Con ese primer Baco di mis primeros tímidos pasos en este noble oficio que es ser mártir, desde entonces por mi Via Crucis ha pasado de todo: rudos Vulcanos y Adonis del primer orden, del segundo y del tercero, aventureros intrépidos, tipos de esos que no matan una mosca y alguno que mató varias, siete exactamente, y de un golpe. Pero eso es secundario, irrelevante. El secreto de un buen martirio no está en el victimario sino en la víctima. Un largo, artístico y hermoso martirio no se puede obtener sin el talento y la sabiduría de la propia mártir. Acá de lo que se trata es simplemente de sumar puntaje, se los digo crudamente, y para eso hay que ganar experiencia, claro está, pero principalmente hay que aquilatar la experiencia. Si alguien sabe que quiere decir aquilatar, por favor, hágamelo saber. Pero, mientras, hablo de aprender de un martirio para aplicar en los siguientes, de tal manera que progresando en el aprendizaje en forma geométrica, tengamos algunos de esos martirios que, Dios mío, pisemos realmente el Reino de los Cielos.
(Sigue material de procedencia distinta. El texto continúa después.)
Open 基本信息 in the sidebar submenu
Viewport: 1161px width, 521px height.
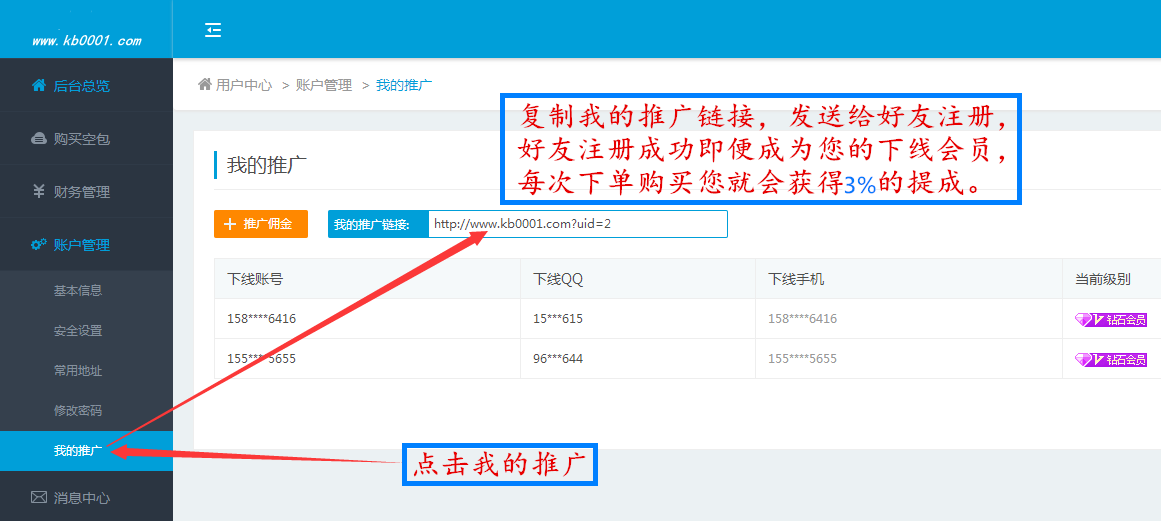[x=78, y=291]
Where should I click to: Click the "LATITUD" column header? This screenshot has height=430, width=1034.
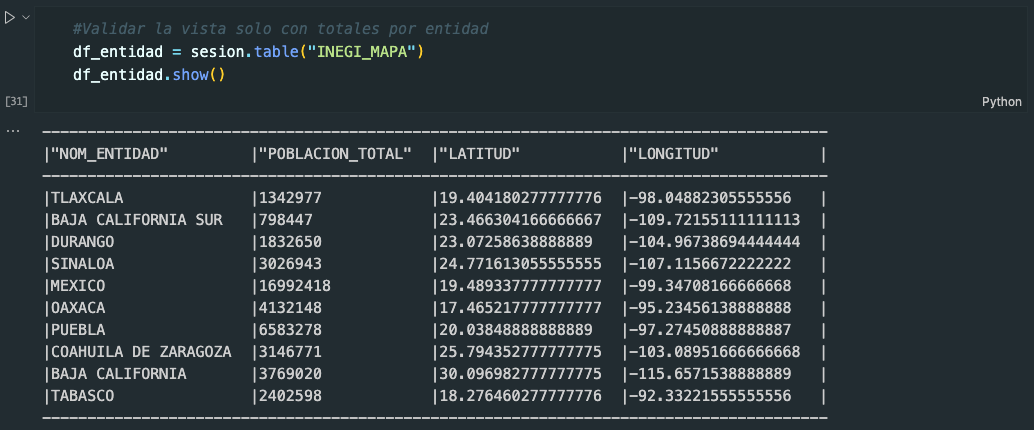(x=479, y=153)
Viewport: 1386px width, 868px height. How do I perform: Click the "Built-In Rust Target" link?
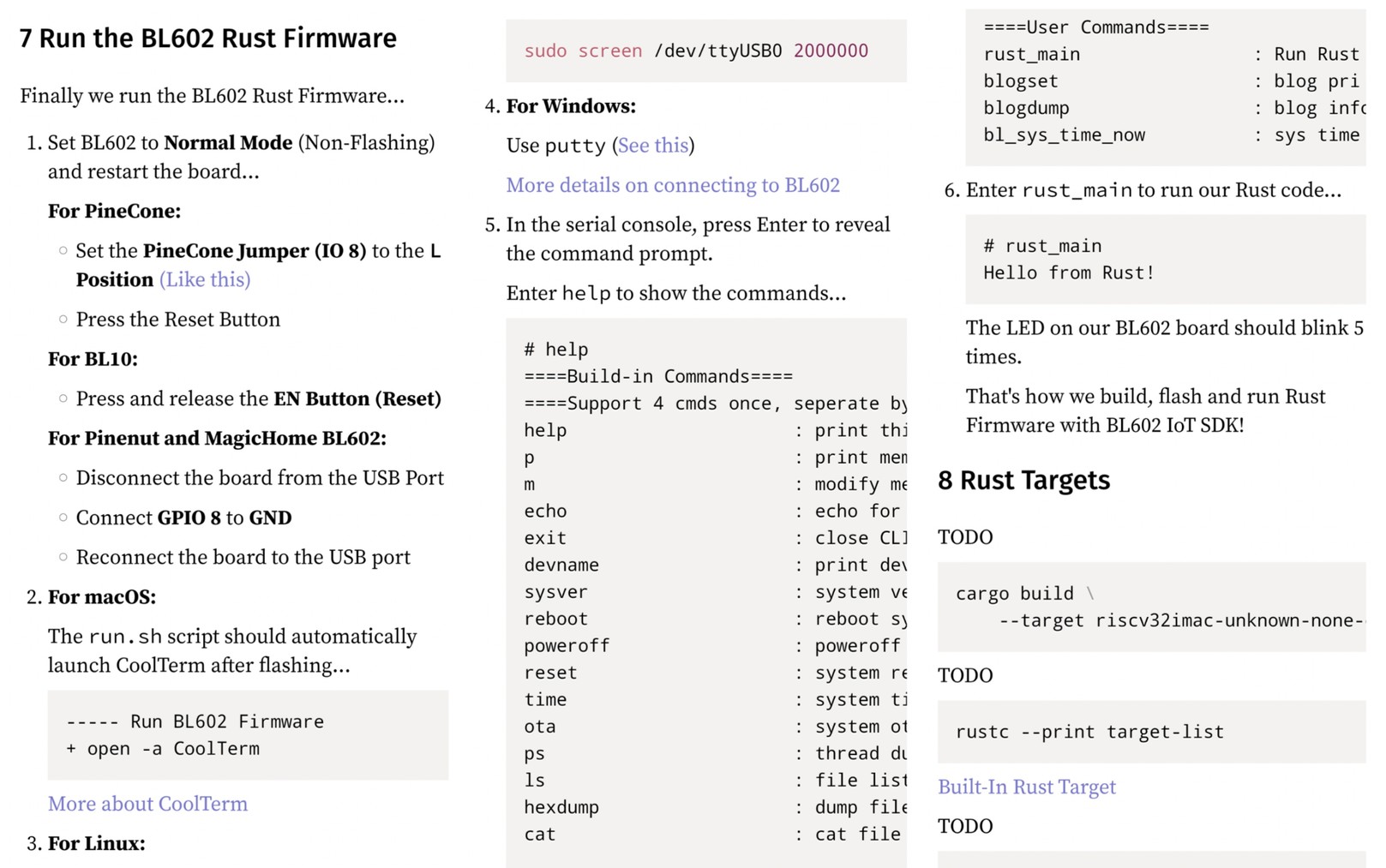pos(1027,787)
No es mi intención poner mi experiencia al servicio de ustedes, porque el martirio es personal , intransferible, y además es un camino iniciático en el cual el único maestro es el martirio mismo, además no voy a transmitir mi experiencia porque no se me da la gana hacerlo. Pero puedo hacer como única concesión la metáfora del perfecto martirio.
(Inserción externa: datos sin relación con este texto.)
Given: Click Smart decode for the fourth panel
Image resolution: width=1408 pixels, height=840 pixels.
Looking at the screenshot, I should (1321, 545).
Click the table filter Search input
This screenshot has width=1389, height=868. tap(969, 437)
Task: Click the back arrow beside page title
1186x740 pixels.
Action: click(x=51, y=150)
Un martirio perfecto tiene su tempo, tiene movimientos, y es en definitiva una composición. Una sinfonía si se quiere. Ya saben:
—allegro
—adagio
No sigo por que acabo de emplear todo mi vocabulario musical. Un martirio es como una sinfonía, exactamente.
Otra metáfora o analogía.
“Quo vadis”. Sale la mártir a la arena del circo. Con craso horror ve que se le acerca un león de enorme tamaño. Se defiende, entonces, como mejor puede, es decir, se sacude en convulsiones y espasmos de horror hasta el fin del bello momento apoteósico. Eleva los ojos al cielo, las pupilas ceden al blanco, las manos crispadas se relajan, la mártir abre la boca y entona ¿qué? Un bello himno celestial, expresión de su júbilo.
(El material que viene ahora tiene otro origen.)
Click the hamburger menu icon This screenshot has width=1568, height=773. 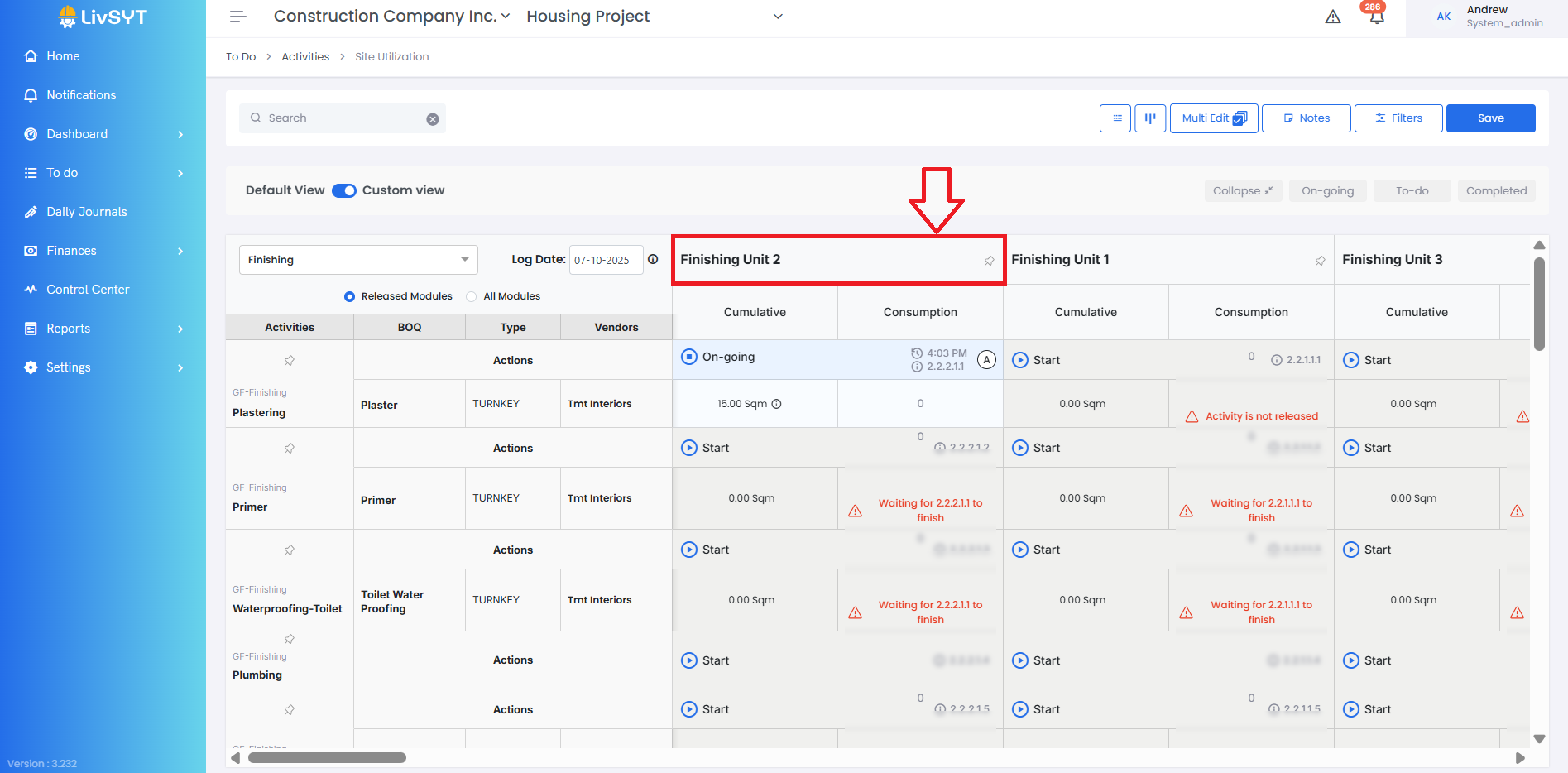click(238, 17)
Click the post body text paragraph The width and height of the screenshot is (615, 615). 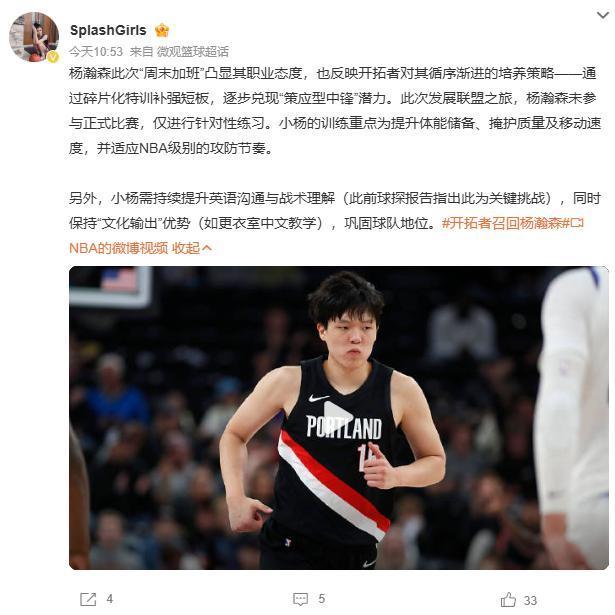(x=335, y=111)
Bueno, eso es lo que muestran las películas. Cuando el león se la come no se ve, porque eso ya es martirio explícito. Pero, hasta ahí, vemos claro que un martirio es idéntico a otro martirio y eso es natural y como Aristóteles bien lo ha demostrado, la analogía es el
comienzo de toda lógica y por tanto de todo conocimiento humano. Y el martirio, déjense de joder, también es conocimiento. Y es razonable entonces que al elegir entre virginidad y martirio, prefiera el conocimiento a la ignorancia ¿no? Es lógico. Como Aristóteles.